FSA BC 23-09-03 - FSA Chief Executive Emily Miles' report to the Business Committee

Food crime

1. Since its inception in May 2023, following media coverage around publicity relating to the National Food Crime Unit (NFCU) investigation Operation Hawk, the working group, comprising of industry representatives, FSA and Food Standards Scotland (FSS), continues to meet monthly. Co-chaired by Director of Strategy and Regulatory Compliance, Katie Pettifer and Head of Regulatory Compliance, Rebecca Kirk, the group has made positive progress in relation to the three defined work areas:

  • Reviewing the scope to provide better access for whistle-blowers to report concerns relating to food crime;
  • strengthening the role that third-party audits play in passing on information to regulators to help prevent food fraud;
  • reviewing the best format and mechanism for the FSA to share intelligence-based alerts to better disseminate information with businesses about potential food fraud in supply chains. 

2. The NFCU has launched a new capability to identify and map organised crime groups (OCGs), with the first two groups mapped in July and August 2023. This work will contribute to the wider national law enforcement OCG data set, allowing us to ensure a comprehensive and coordinated approach to disrupting criminal activities undertaken by OCGs.


3. The Incidents and Resilience Unit (IRU) have been working with the UK Health Security Agency (UKHSA) and other relevant authorities to investigate a new cluster of STEC 0183 (Shiga-toxin producing E. Coli) reports, this was declared an outbreak in July and received attention from national news outlets. As of 31 August 2023, there have been 25 reported cases across the UK. Reported symptoms are severe, with hospitalisation rates of approximately 26%. Cases have ranged in age from 0 to 74 years with the highest number of cases being reported in the 0-9 years group (38%). An extensive food chain investigation was undertaken including contacting suppliers of strawberries and blueberries and obtaining information from retailers on their suppliers of fresh beef mince. Working with industry trade associations, we requested information on supply chains of five fruits and vegetables. No obvious vehicle of infection has yet been identified, and UKHSA have been able to deescalate the outbreak.

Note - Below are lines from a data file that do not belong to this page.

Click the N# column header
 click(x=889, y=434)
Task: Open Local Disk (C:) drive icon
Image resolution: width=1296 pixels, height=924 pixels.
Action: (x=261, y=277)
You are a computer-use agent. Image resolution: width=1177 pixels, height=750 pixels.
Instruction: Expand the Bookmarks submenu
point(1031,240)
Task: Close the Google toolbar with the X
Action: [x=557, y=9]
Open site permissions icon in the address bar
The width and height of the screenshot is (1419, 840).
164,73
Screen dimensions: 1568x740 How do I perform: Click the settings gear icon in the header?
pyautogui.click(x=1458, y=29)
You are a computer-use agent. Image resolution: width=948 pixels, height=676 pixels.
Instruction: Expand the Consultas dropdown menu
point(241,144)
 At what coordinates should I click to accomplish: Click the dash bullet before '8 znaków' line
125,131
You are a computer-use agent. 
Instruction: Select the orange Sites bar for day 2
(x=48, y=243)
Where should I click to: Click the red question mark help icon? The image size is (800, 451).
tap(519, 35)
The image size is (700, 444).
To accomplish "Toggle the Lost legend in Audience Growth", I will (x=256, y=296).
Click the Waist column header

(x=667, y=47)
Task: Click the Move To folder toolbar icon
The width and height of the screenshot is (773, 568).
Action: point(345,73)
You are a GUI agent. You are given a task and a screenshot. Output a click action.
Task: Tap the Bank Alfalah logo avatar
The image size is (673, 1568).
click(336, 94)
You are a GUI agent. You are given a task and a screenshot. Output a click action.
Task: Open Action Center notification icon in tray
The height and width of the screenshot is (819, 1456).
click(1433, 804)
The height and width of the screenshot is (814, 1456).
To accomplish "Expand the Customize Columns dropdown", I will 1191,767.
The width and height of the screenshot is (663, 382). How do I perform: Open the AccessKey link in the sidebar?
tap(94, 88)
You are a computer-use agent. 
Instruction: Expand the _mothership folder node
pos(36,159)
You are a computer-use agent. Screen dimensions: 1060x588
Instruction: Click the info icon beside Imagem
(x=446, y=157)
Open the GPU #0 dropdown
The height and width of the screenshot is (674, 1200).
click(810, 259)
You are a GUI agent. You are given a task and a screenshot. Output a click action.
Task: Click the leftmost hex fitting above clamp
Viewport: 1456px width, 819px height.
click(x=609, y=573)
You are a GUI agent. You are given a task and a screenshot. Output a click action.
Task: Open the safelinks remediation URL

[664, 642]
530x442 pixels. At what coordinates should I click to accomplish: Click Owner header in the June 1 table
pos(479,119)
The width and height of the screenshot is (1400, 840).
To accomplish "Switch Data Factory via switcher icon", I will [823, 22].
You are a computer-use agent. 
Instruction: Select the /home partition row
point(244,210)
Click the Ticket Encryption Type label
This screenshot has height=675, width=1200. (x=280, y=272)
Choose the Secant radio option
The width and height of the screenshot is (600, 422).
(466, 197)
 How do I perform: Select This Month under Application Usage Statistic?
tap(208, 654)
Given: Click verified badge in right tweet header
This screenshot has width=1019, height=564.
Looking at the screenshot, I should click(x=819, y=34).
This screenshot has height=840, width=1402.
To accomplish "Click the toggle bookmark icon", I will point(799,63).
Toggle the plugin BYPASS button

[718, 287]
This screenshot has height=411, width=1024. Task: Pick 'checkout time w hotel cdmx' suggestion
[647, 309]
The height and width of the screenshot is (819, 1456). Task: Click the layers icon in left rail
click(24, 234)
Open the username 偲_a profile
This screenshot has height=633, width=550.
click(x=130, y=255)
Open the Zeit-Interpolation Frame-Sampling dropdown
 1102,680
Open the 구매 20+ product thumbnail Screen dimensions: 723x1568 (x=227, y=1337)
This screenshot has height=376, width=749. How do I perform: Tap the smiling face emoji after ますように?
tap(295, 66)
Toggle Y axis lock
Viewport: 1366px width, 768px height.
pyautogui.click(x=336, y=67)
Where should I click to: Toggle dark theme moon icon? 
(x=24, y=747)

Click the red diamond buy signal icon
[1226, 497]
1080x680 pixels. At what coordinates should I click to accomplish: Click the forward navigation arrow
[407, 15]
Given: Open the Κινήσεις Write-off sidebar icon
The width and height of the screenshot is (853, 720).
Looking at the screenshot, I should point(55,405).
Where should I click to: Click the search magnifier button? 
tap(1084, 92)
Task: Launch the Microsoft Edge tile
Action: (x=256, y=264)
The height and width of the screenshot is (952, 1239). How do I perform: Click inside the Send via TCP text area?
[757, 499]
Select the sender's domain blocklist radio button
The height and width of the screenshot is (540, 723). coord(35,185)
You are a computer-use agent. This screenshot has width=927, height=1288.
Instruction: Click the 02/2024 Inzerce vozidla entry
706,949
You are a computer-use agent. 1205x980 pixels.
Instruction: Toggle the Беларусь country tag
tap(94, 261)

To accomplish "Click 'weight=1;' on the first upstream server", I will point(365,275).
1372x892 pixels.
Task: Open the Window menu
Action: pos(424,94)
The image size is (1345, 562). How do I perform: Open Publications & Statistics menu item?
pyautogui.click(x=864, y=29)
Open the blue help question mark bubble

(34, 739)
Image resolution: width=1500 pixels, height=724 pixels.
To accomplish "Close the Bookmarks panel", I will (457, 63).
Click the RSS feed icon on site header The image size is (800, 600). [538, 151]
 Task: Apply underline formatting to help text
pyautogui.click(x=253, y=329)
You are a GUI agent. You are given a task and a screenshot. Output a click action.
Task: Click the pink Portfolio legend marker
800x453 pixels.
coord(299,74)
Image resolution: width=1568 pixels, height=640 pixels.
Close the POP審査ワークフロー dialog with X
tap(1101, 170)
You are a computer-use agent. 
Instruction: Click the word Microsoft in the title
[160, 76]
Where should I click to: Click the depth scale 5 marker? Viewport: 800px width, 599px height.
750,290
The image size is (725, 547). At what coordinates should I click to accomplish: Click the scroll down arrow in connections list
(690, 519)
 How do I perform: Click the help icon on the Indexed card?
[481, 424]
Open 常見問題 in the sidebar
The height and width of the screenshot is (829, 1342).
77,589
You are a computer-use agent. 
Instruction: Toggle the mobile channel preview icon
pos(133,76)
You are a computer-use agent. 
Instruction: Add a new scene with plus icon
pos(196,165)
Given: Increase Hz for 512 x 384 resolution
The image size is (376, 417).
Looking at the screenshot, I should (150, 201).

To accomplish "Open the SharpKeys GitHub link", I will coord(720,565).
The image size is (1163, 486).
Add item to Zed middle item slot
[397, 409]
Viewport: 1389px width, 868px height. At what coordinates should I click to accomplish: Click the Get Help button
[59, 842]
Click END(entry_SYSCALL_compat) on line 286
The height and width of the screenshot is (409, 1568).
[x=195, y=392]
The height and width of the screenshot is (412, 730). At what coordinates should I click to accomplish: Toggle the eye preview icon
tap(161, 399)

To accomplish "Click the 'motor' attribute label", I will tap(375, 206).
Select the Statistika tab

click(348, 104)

4. We are also investigating and responding to outbreaks of separate strains of Salmonella Enteritidis linked to Polish eggs and poultry products. We have been in contact with Polish authorities to request further information and testing results. One outbreak serotype is being linked to 47 confirmed cases in the UK of which 25 were linked to a single restaurant and 18 further cases had probable restaurant exposure. Polish authorities have identified Salmonella Enteriditis at one of their sites which has distributed eggs to the UK; eggs from this source have been linked to a second UK restaurant associated with the outbreak. We have liaised with Polish authorities and UKHSA to enable the comparison of whole genome sequencing results from human cases in the UK with environmental sampling results from Poland. A further outbreak serotype is being linked to 87 reported cases, with 35 reported in June/July 2023. The majority of related cases reported this year have links to bakeries in Cornwall and epidemiological investigations have suggested eggs used in production of custard tarts as the most likely cause of the outbreak. Food supply chain investigations have established that these eggs are again likely to have originated from Poland. Enquiries with the manufacturer and egg supplier continue.   
5. FSA teams in England, Wales and Northern Ireland worked closely with our colleagues in the Food Safety Authority of Ireland (FSAI) and FSS on identifying consignments and tracing suppliers involved in a recall of frozen food of animal origin imported into Ireland by Metron Stores Ltd t/a Iceland Ireland between 3 March 2023 and 15 June 2023. These consignments had been inaccurately declared as only containing non-food goods and low risk Food of Non-Animal Origin, but were later found to contain Products of Animal Origin (POAO). These POAO goods had been exported from the UK without full health and traceability information. We found no evidence of unsafe food being placed on the UK market or having been exported from the UK and there were no reports of illness in the UK. We also sought and received assurance from Iceland UK via their local authority that there was no risk to food placed on the GB and Northern Irish market.   

Field Operations

6. We have delivered official controls this quarter in accordance with our service standards with no service interruptions and successfully delivered the Qurbani surge in demand commencing 28 June. We continue to work closely with our Service Delivery Partner on improving resilience and quality of delivery. The resourcing is now more robust and as colleagues gain experience, quality of delivery is showing early signs of increasing with a 10% drop in contractual KPIs being scored as non-compliant from Q4 to Q1. We have planned in Regional Engagement and Development days for all of our front-line staff during the autumn after successfully delivering 16 such events in the spring.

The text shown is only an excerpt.